Read the data sheet for the microcontroller you've chosen, and find out what external circuitry you'll need to run it. You'll need a breadboard to prototype circuits on, components for the power supply circuit, a programming cable, and potentially an EEPROM memory chip for program storage. If you're using an Arduino you don't need to wire up any external circuitry before programming the chip.

Download code-editing software and a compiler for your chip. "Compiling" code transforms it from the relatively clear language you wrote it in to a language the chip can understand. Code for a microcontroller needs to be compiled for that specific chip, therefore, download the compiler from your microcontroller's manufacturer. Arduino uses its own programming language, which is similar to C, but easier to learn. Free editing and compiling software for Arduino is available on its website, along with extensive tutorials.

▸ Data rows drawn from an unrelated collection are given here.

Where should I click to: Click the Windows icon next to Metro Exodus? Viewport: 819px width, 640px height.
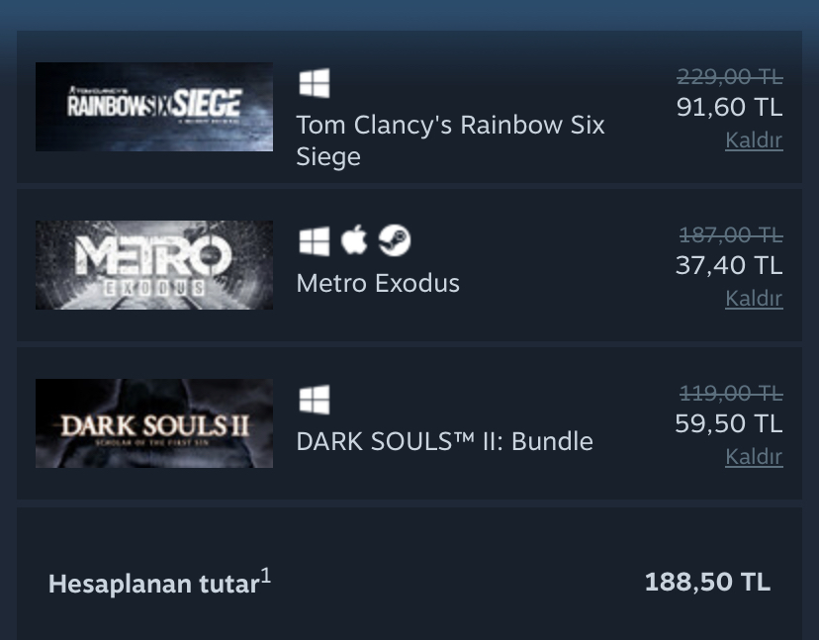314,240
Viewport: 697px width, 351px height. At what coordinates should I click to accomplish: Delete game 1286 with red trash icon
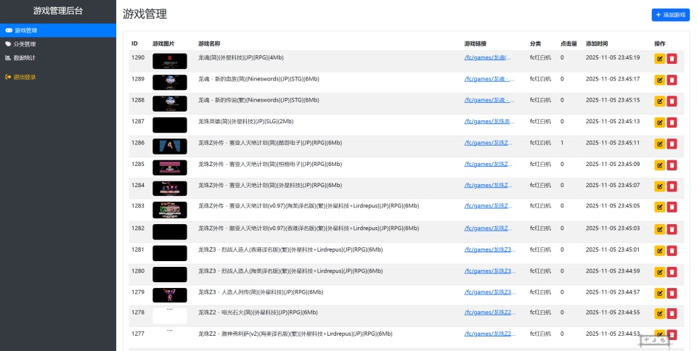pos(672,144)
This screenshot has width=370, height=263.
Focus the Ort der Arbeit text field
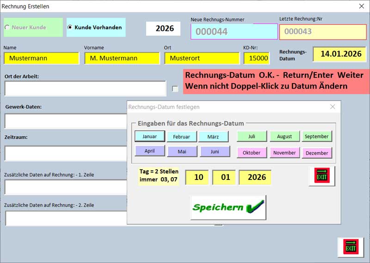coord(85,89)
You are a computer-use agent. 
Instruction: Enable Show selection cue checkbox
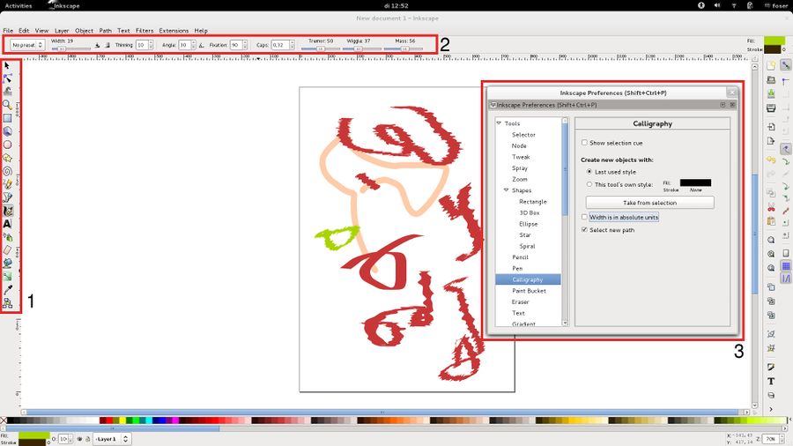pos(585,143)
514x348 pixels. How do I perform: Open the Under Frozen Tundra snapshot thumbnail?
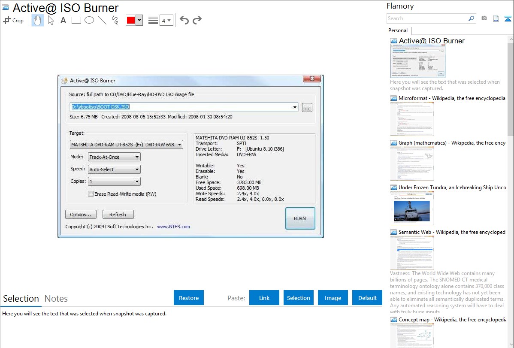[x=412, y=208]
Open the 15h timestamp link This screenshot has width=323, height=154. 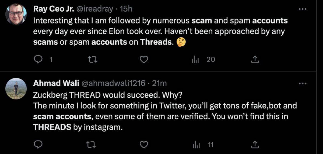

Set up your microcontroller on the breadboard. Follow the instructions in the data sheet for external circuits such as the power supply. Different microcontrollers require different amounts of voltage and current to run, so you need circuitry that will condition the power supply properly.

Follow the instructions you've found for your chip's programming language, either online or in a book, to write your first simple program. Don't get ahead of yourself and try something complicated. The first step is just to successfully program the chip with some simple instructions. For example, try writing a program that will blink an LED on and off. Your instructional materials will most likely have sample introductory projects as well.

Connect your microcontroller to the power supply, and connect the programming interface to your computer. Compile and download your software to test it out.

Develop your skills by adding features to your software and making it more complex. For example, try adding a dial to your blinking LED project that will allow you to change the rate at which the LED blinks.

Learn more code and become confident in your programming by working on increasingly complicated example projects, and trying out your own ideas. Don't just read the whole book through and then try something complicated. You learn programming by programming, not just reading.